Update the records by replacing "field" with "input", leaving everything else unchanged, and omit the pictures from your answer.
═════ MATERIAL ═════
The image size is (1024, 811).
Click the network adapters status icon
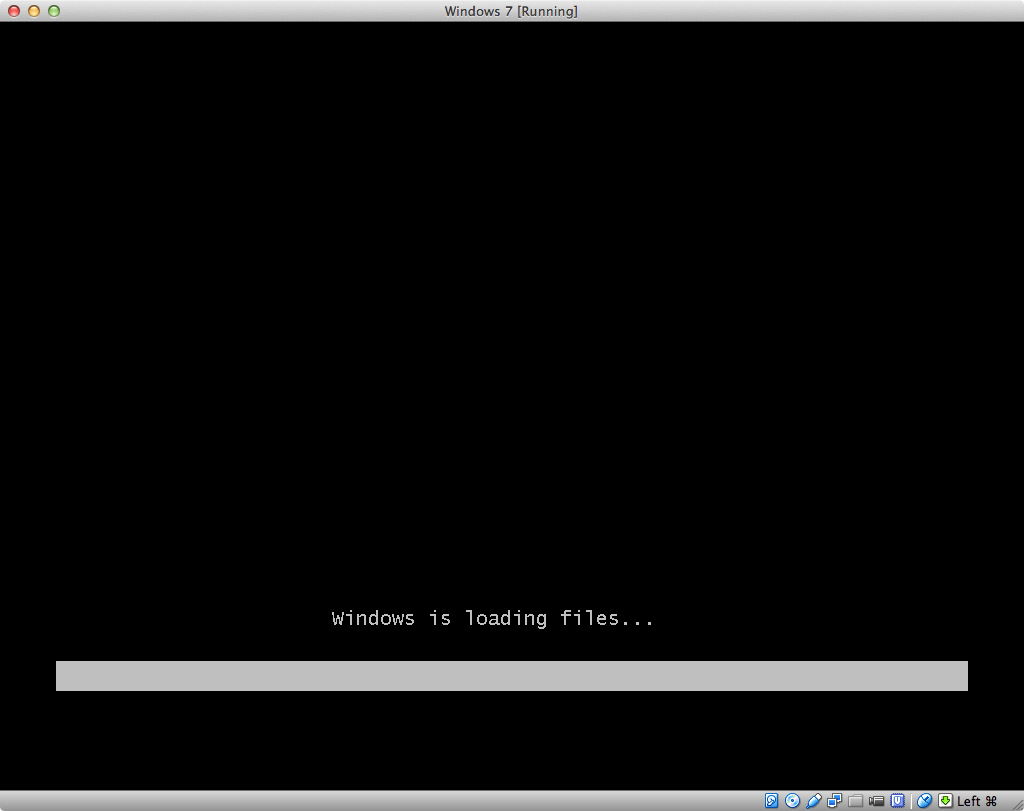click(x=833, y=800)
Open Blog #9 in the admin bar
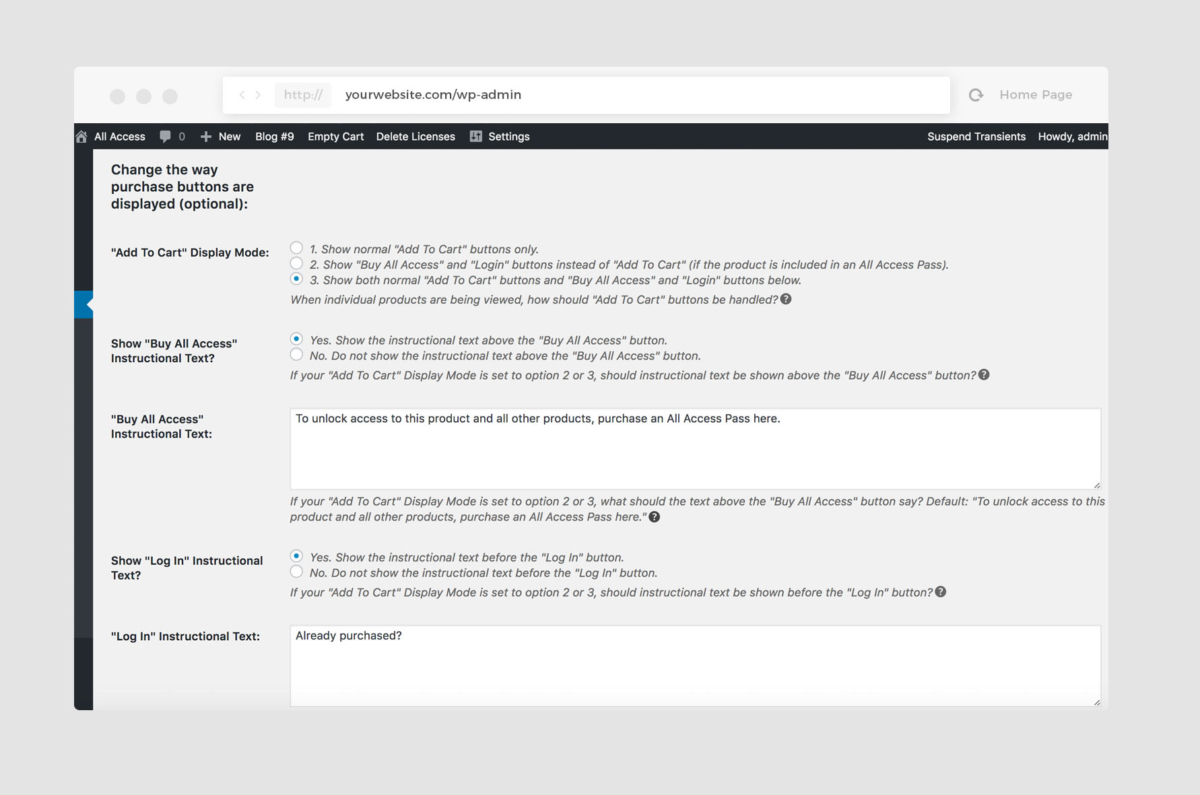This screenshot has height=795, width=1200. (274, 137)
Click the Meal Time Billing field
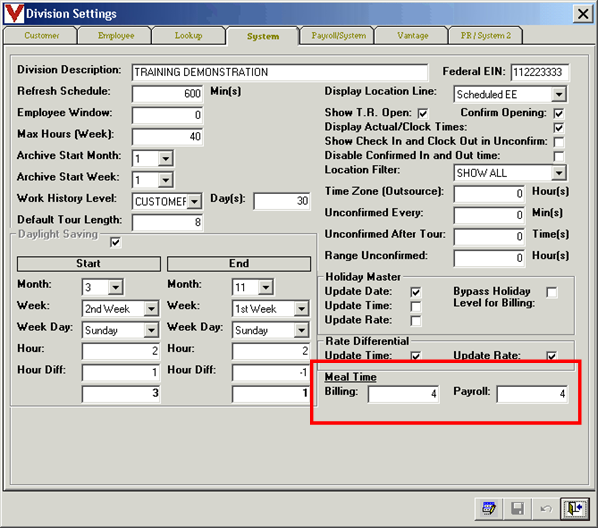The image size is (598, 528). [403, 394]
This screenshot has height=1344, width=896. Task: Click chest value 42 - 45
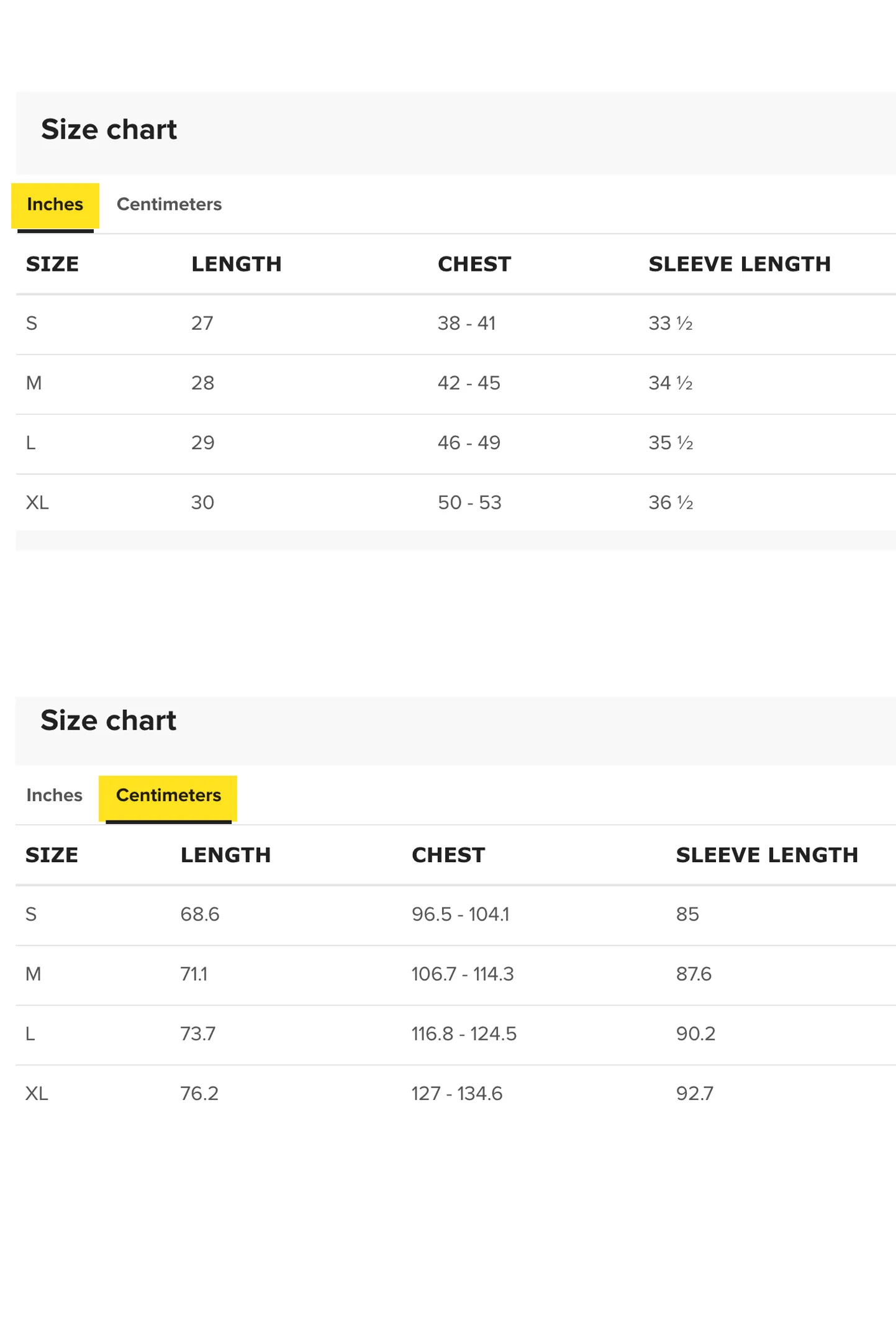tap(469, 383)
═════
_COMPLETED EXERCISE_:
The image size is (1024, 811).
Click the network adapters status icon
click(x=833, y=800)
Open Blog #9 in the admin bar
This screenshot has height=795, width=1200. (274, 137)
Click the Meal Time Billing input
The image size is (598, 528). [403, 394]
This screenshot has height=1344, width=896. Task: Click chest value 42 - 45
tap(469, 383)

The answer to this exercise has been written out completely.